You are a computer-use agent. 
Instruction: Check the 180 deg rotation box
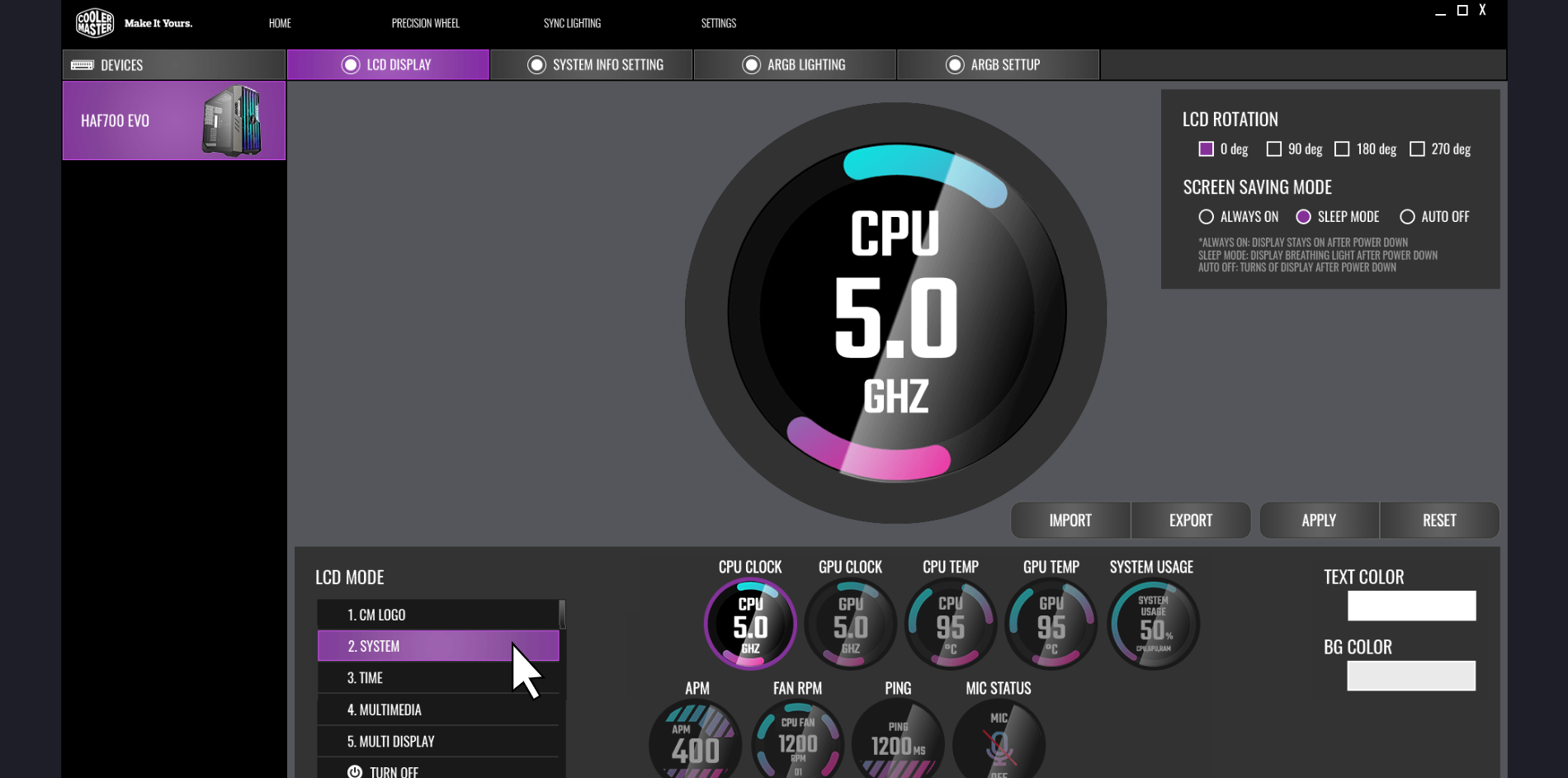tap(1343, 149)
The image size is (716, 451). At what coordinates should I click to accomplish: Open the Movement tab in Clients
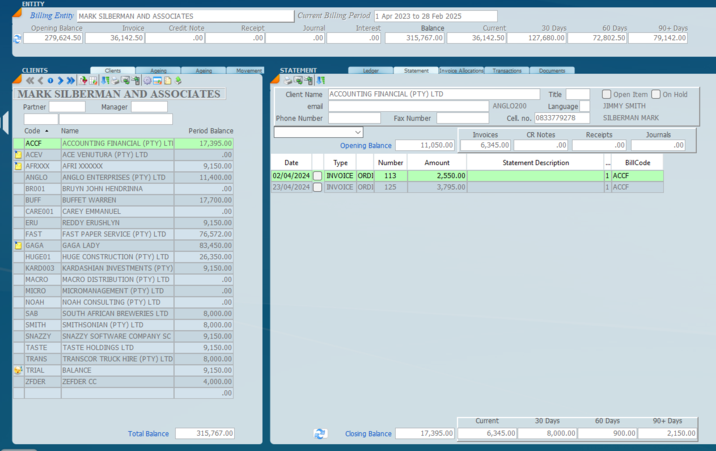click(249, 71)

DIRECTIONS FOR THIS TASK =>
Leave the pictures out and reproduce all of the records exactly.

RESPONSE TO THIS EXERCISE =>
You are a computer-use agent. 
Instruction: Check the 180 deg rotation box
tap(1343, 149)
The image size is (716, 451). At what coordinates should I click to accomplish: Open the Movement tab in Clients
click(249, 71)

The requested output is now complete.